# ACTION ITEM
Search the records for the word "computer" and copy every line in which it occurs.
[SUPPLIED RECORDS Boundary: Start]
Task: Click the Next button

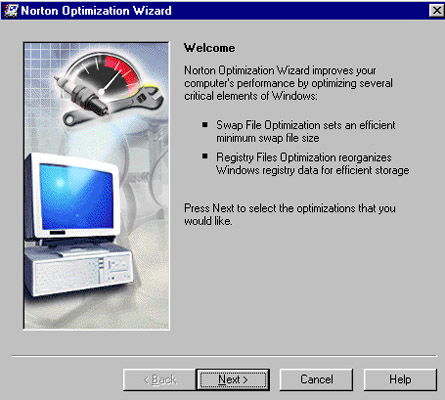Action: (233, 379)
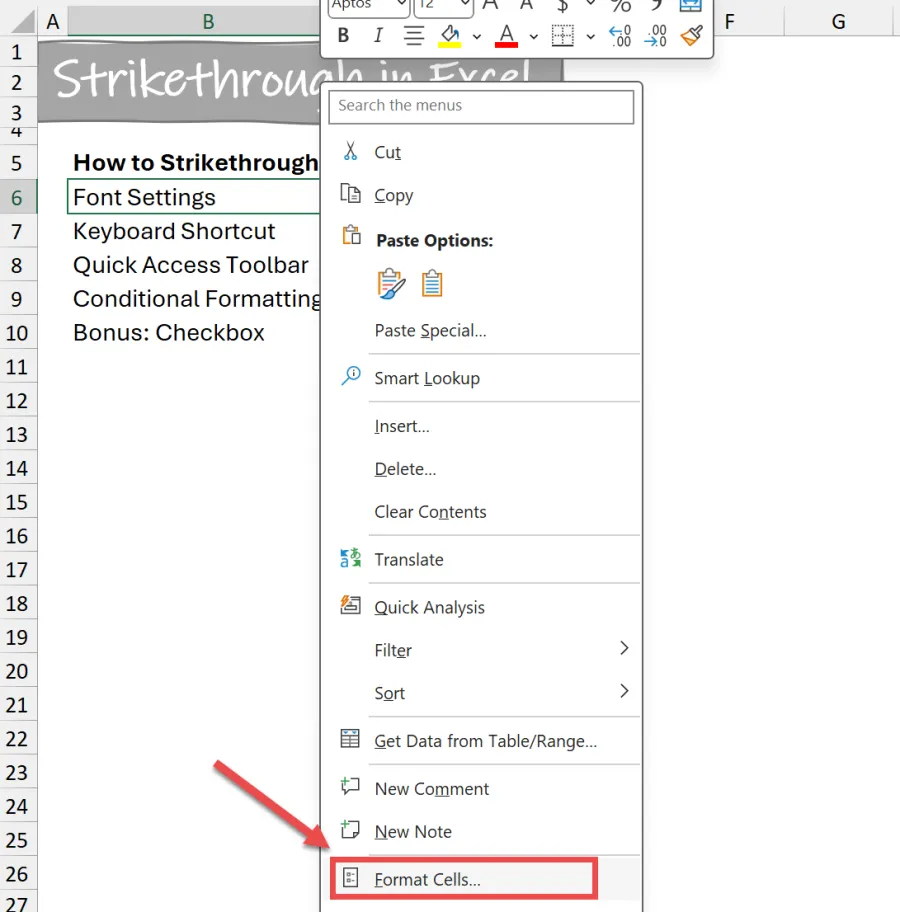This screenshot has height=912, width=900.
Task: Click the Paste Values clipboard icon
Action: click(432, 284)
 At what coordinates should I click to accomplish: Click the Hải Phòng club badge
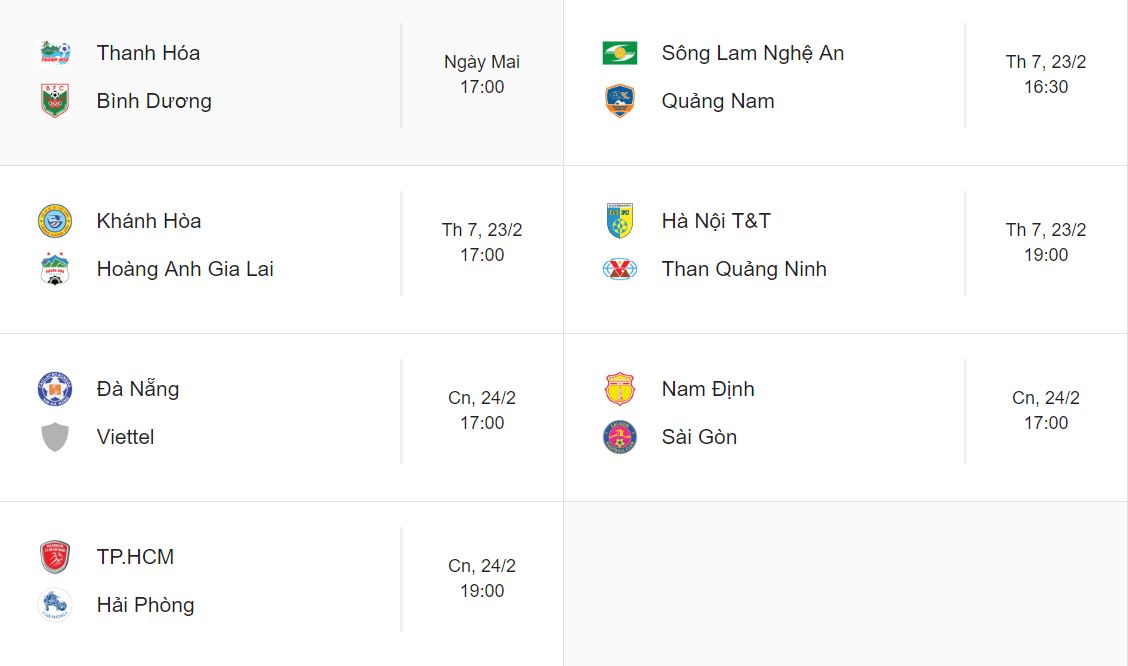(54, 605)
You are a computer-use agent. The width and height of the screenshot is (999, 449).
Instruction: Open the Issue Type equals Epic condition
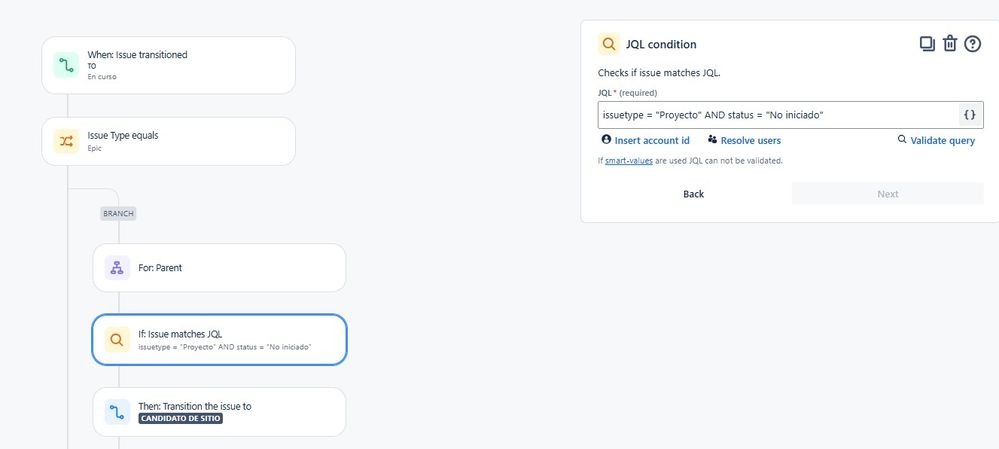coord(168,141)
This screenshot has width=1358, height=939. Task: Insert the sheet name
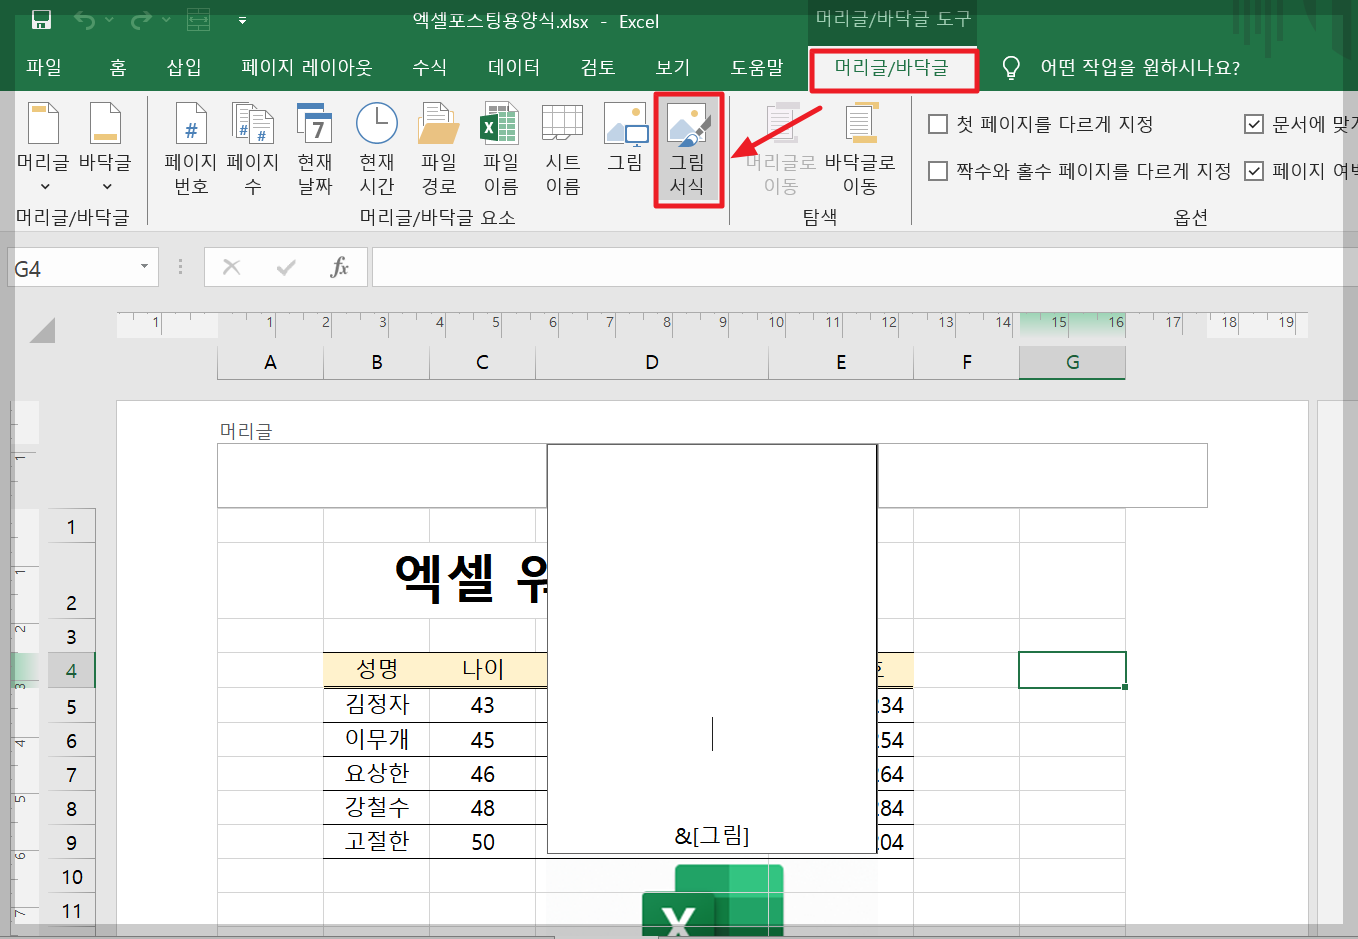562,145
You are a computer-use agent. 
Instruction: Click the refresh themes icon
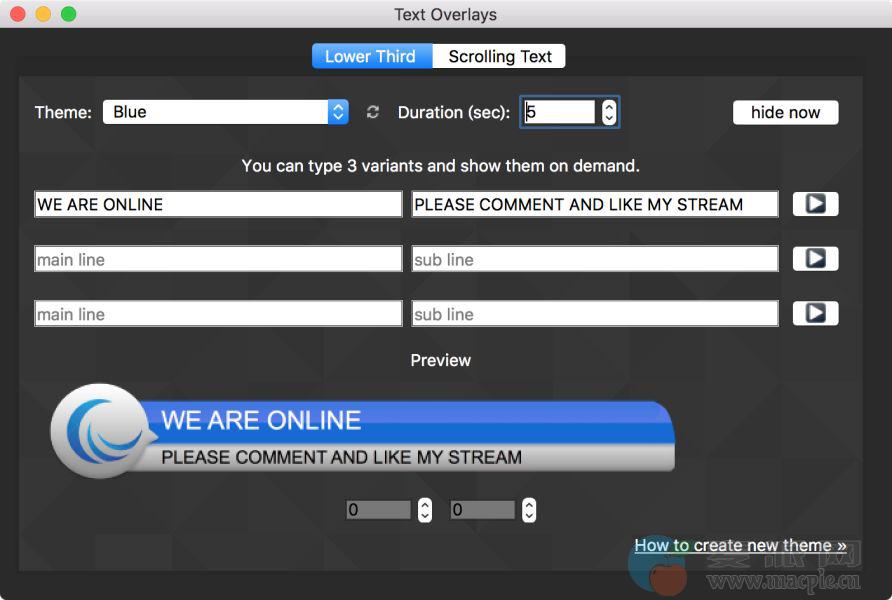pyautogui.click(x=373, y=112)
[SUPPLIED RECORDS Boundary: End]
# ANSWER
You are a computer-use agent. The width and height of the screenshot is (999, 449).
You are a computer-use agent. 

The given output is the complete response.